I've seen a lot of people creating AI video using different commercial tools, and it's amazing what's possible today. But to get from an idea to a finished video, they have to generate a character sheet in one app, go to another app to write out the storyline, go to another app to generate the storyboard, and then go to yet another app just to generate the video itself.
So I challenged myself, what if we could do all of that from a single app by leveraging models from Microsoft Foundry?
AI video generators are great at making one gorgeous shot - and terrible at making the next shot look like the same character, in the same room, wearing the same jacket. Consistency, not image quality, is the real bottleneck in AI-generated video.
Demonstration
It is a Flask app that pins down consistency by reusing the same visual references everywhere a character sheet made once gets reused in every panel and every clip.
flowchart LR
A["Character / Scene / Prop\nsheets (once)"] --> B["Storyboard\n(one combined image,\nN panels)"]
B --> C["Per-cut video\n(Sora-2)"]
C --> D["Export\n(contact sheet PDF)"]
make asset sheets → write a story → break it into panels → render the whole board as one image → animate each cut → export.
The Consistency Trick
Two things do all the work, and both come from the asset sheets:
- Descriptor text - a short written description of each character/scene/prop, saved once, concatenated into every downstream prompt.
- Reference images - the same asset PNGs passed as
image[]references to every image-edit call.
flowchart TB
subgraph Assets
char["Character sheet\nimage + descriptor"]
scene["Scene sheet\nimage + descriptor"]
prop["Prop sheet\nimage + descriptor"]
end
Assets --> board["Storyboard image\n(1 call, all N panels,\nnear-square grid)"]
Assets --> anchor["Per-cut anchor frame\n(1 call, clean single frame)"]
anchor --> video["Sora-2 video\n(anchor as input_reference)"]
The storyboard is one generated image containing every panel - not N separate images - so the model only has to stay consistent within a single canvas.
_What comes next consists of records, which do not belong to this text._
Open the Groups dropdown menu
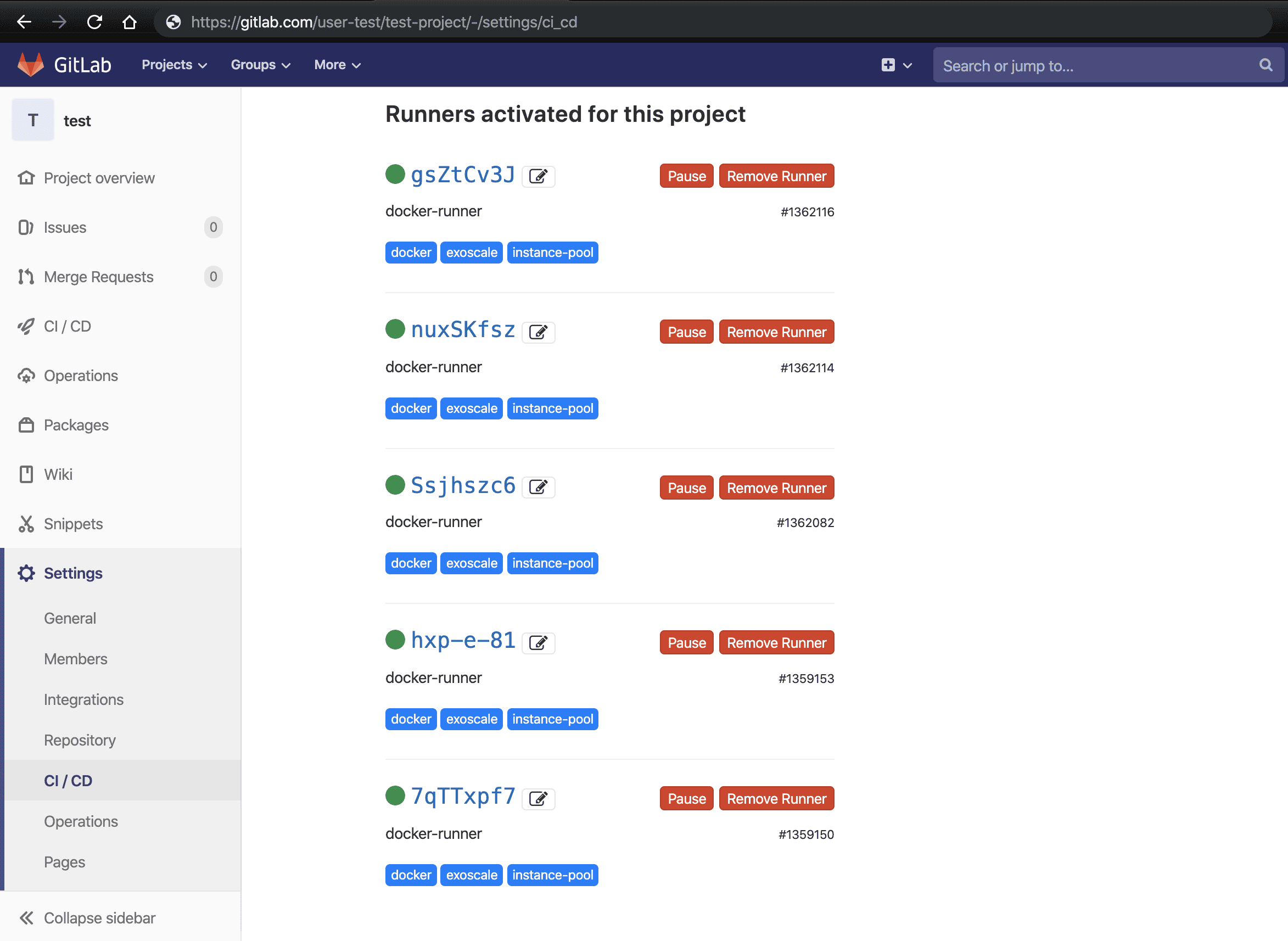This screenshot has height=941, width=1288. 260,64
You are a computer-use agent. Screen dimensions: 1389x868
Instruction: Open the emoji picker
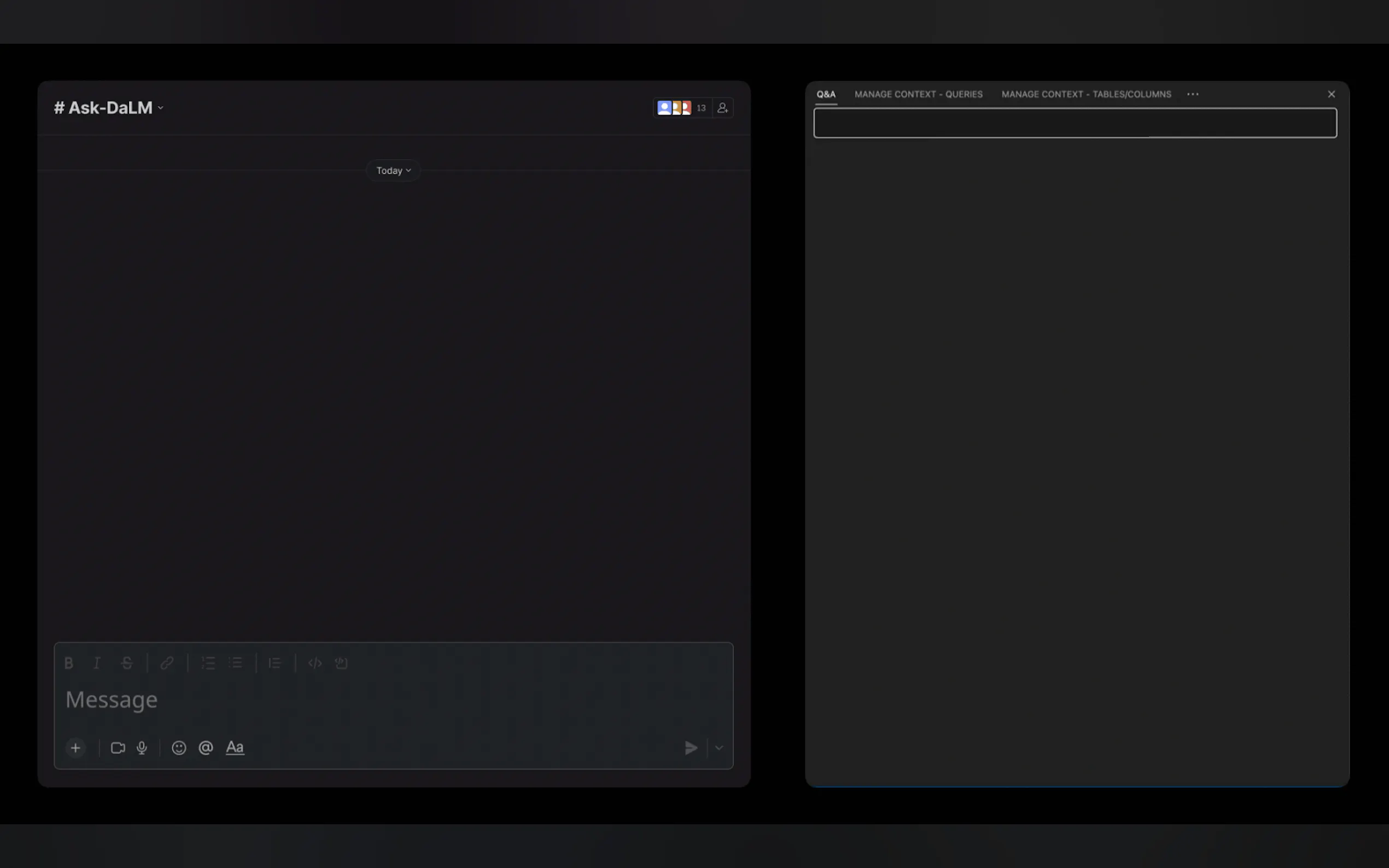(179, 747)
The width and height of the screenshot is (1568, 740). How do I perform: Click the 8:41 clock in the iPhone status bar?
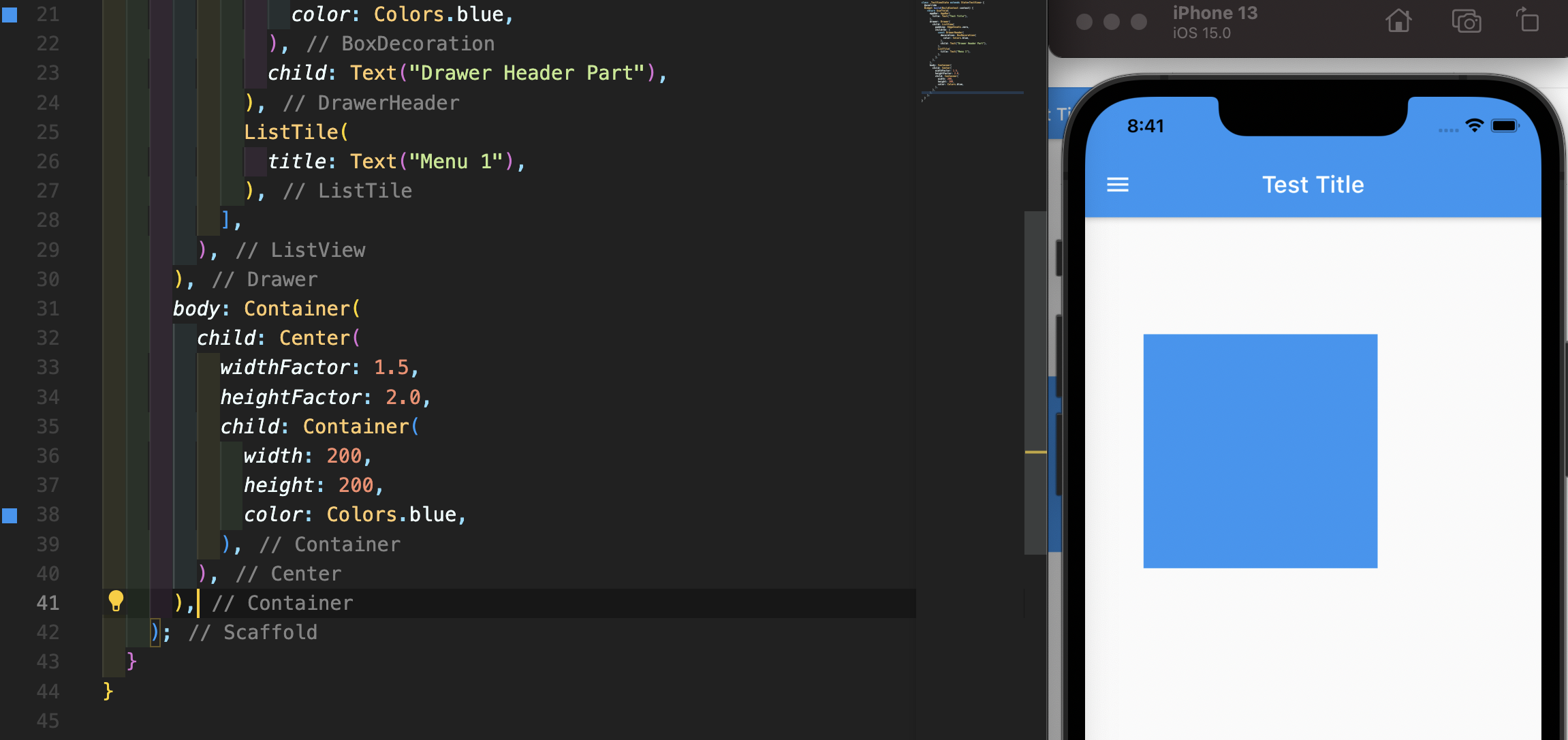click(x=1145, y=126)
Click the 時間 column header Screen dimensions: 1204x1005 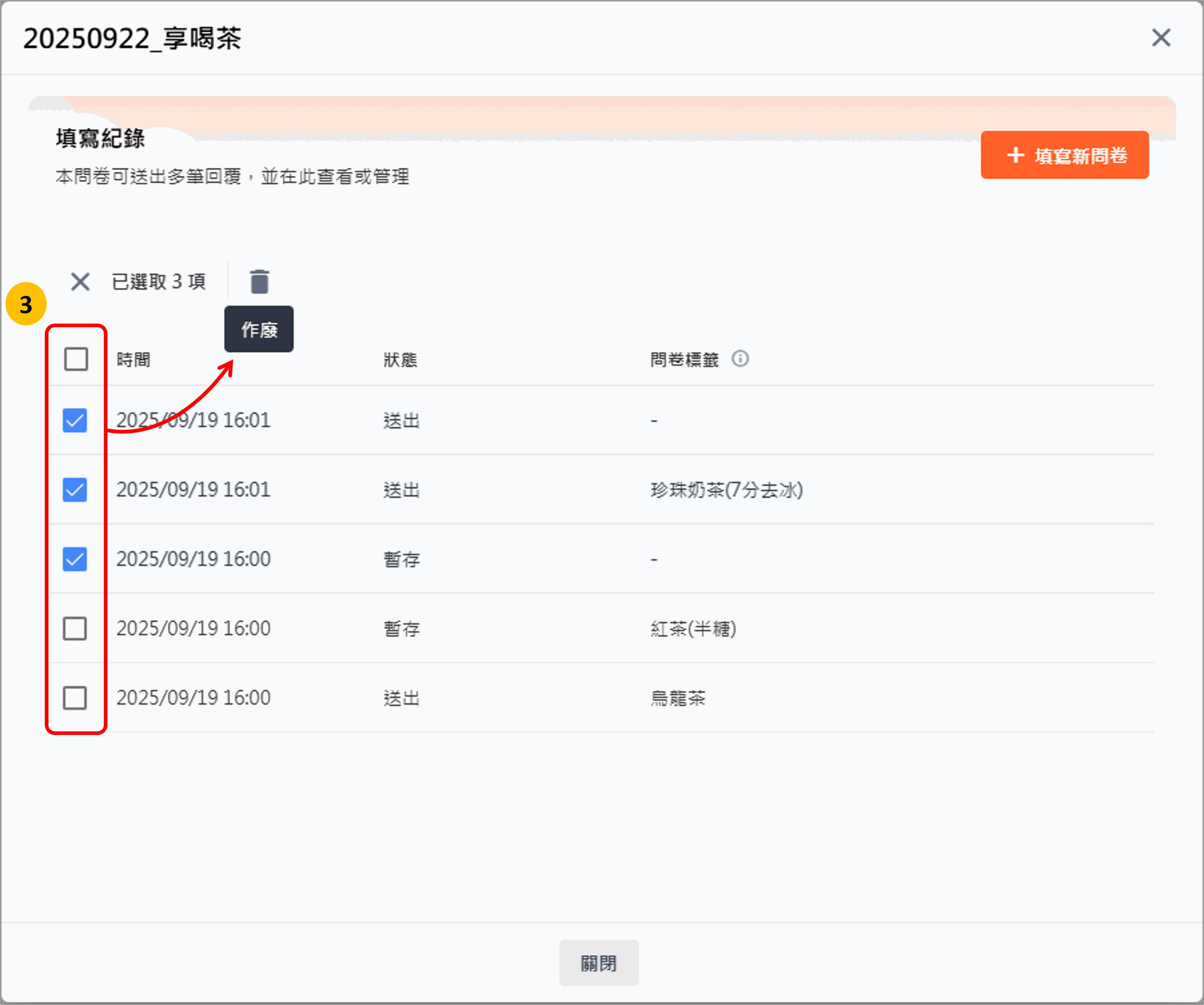pos(133,360)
Each cut's video then starts from its own dedicated anchor frame (never a crop of the board) so Sora-2 animates from a clean, on-model reference.
The Pipeline, End to End
- Asset sheets - character/prop use a 4-view template prompt; scenes use a plain description. Each saved as
image.png+meta.json(descriptor + style anchor). - Story → panels - an LLM breaks the story + duration into a strict-JSON panel list (action, shot type, caption), validated before use.
- Board image - one
/images/editscall, asset references + panel instructions in, one combined storyboard grid image out. - Per-cut video - a clean anchor frame per panel, resized to Sora-2's exact target resolution, sent as
input_referenceto Sora-2; polled until done. - Export - board + captions flattened into a one-page PDF contact sheet.
Why This Works
- One board call beats N panel calls - the model keeps a character consistent far more reliably within one image than across separate generations.
- Text + image references, together - the descriptor text survives even when the image reference alone would drift; each reinforces the other.
- Video is decoupled from the board - the board never needs to be redrawn to try a new video; only the anchor frame does.
Fun Fact
The trickiest bug wasn't image consistency. It was Sora-2 occasionally refusing to animate a perfectly clean, stylized anchor frame because its moderation filter flagged the face on it. The fix ended up being pragmatic: on a moderation_blocked response, retry once without the reference image at all, text-prompt only, and just flag that cut so it's obvious in the UI which clips fell back.
This is not a production-grade product. It's a proof of concept. But it's proof that a single app, talking only to Microsoft Foundry, can take an idea all the way to a consistent video without ever leaving the browser tab.